Whenever it gets to be too much you plan a 'business trip' to Boston—where, thank god, the Berglin headquarters are, so it doesn't even seem suspicious—and you count down the seconds to when you can show up at Parker's with a bottle of wine and a pair of police-issue handcuffs.

The two of you had come to an agreement long ago: if you can break in, you can spend the night, but nine times out of ten Parker has to let you in and the other ten percent of the time you tend to go back to the hotel afterwards anyway. You're close to being yourself with Parker—these days, it's the only time you ever hear your real name—but the only time you're truly _you_ is when you're alone, and anyway even impersonal hotel rooms are more welcoming than the warehouse Parker calls home.

Parker isn't asleep next to you, but it's Parker's bed that you call Kevin from: _Hey, baby. Long day. I miss you, can't wait to come home._ You can't call from your hotel room, won't let Jenny O'Malley slip in there even for a second, desperate for a minute's reprieve from yourself.

*

Down in Hoboken there's an older couple you consider family; a grifter and a thief, they'd taught you everything you know and even though they're out of the game now they're still your cover when you need it. You'd introduced Kevin to them as your parents when your relationship had reached the meet-the-family stage, and you get a call from them one night saying he'd just driven down there to ask for your hand in marriage. 

It's a disaster, but a perfectly-timed one; tomorrow morning you'd planned on lifting Kevin's phone out of his jacket pocket as you kissed him goodbye, something to give you an excuse to head down to the station later. While you're there you run into Javier and a half-formed plan springs into mind; you ask him who won at darts last night. Add in the fact that Natalie Rhodes is apparently shadowing Detective Beckett that day, and Javier's confused face is the perfect cue for the mini-tantrum you throw. You storm out spectacularly and head straight down to the records room to cry on Lieutenant Jones's shoulder for a few minutes while Parker gets what she needs and gets out.

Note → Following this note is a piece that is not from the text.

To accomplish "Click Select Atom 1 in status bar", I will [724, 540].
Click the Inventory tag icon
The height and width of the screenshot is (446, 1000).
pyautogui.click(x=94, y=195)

It's only when you're halfway through changing names and dates on long-cold casefiles that you realize your plan won't work: _you still need Kevin_. You can't break up with him now, which means you're going to have to get married.

You call Parker, tell her you're going to take another run at the station today, and head back to apologize. While you're there, Kevin proposes to you, which you'd been counting on, and you cry, which you hadn't been counting on. The tears that spring to your eyes are part panic, part reflex (crying can get you out of just about any tight situation), and part the genuine reaction of Jenny O'Malley. 

It's the last part that worries you. But then there's a million people congratulating you and your new fiancé, and you drag Kevin down to the records room to tell Lieutenant Jones the good news, and you don't think much about it.

*

A couple months after Detective Beckett gets shot, you receive word that the con's going to be winding down over the next year. You begin to lay the groundwork for your exit, and when Kevin begins planning a double-date with Lanie and Javier, you remember, suddenly, that Javier being with Lanie makes your original exit strategy null. 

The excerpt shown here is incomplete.